Mt. Kinabalu, Malaysia – Its summit is at 4.095m a.b.s – No. 5 of Top 10 Highest Mountains in South-East Asia
Mount Kinabalu is the highest mountain of Borneo. It is located 70 miles from the northern tip of the island. It is an impressive flat-topped granite block, rising in isolation, thousands of feet above the gently sloping plain. It is a rugged, heavily eroded mountain, scarred by gullies, with jagged rocks and sharp pointed peaks surrounding the main terrace. The lower slopes are farmed, while the higher slopes are covered in thick jungle with rich biodiversity. The mountain’s high peak is easily climbed, but all other peaks require rock climbing skills.

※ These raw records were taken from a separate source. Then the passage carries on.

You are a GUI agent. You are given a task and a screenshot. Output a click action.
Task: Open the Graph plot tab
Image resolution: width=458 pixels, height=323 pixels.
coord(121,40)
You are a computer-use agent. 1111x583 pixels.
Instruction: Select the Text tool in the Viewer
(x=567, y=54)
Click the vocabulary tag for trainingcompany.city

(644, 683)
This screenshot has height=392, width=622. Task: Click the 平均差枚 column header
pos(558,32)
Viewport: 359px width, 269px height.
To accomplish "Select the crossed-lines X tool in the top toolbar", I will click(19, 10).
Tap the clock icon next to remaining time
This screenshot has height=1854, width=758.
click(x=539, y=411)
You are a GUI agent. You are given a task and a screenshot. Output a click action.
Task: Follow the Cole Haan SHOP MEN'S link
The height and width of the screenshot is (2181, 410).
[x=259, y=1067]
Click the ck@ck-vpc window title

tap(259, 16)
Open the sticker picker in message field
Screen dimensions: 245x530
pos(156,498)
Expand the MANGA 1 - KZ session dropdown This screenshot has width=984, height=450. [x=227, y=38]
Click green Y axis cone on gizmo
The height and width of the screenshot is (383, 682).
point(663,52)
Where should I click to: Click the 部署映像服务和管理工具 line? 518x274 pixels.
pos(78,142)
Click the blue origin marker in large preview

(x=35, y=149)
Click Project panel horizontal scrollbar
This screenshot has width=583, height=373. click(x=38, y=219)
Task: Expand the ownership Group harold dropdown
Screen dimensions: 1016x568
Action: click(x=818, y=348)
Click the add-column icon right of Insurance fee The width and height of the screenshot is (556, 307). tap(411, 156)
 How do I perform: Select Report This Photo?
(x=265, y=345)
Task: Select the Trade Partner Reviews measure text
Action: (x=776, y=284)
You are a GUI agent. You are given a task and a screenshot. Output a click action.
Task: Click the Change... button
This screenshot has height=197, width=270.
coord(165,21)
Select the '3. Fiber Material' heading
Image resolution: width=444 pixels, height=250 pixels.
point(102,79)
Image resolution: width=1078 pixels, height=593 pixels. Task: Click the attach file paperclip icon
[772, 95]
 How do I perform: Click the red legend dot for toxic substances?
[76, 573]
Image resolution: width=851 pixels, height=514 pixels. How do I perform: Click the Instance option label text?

Kota Kinabalu is the provincial capital, and is the most important city in the area. It is just 35 miles southwest of the mountain, and is accessible by either air or boat from Singapore.
After the trip, I felt content and proud of myself. South Peak was not the summit but I thought a wise person knew what was good for oneself. I still have many chances to get back Borneo, Malaysia and make it to the summit, sooner or later. I do not have any analysis of how many people giving up, how many people having accidents or how many dead people while doing the trip to the summit of Mt. Kinabalu. I do not think there are many. The mountain is quite easy to reach – you need to have a healthy body and strong spirit and you can make it successful. I try to practice everyday walking around. I want to go and conquer Mt. Fansipan in my country before getting back Borneo, Malaysia. Then, “hello Mt. Kinabalu. I’ll see you again!”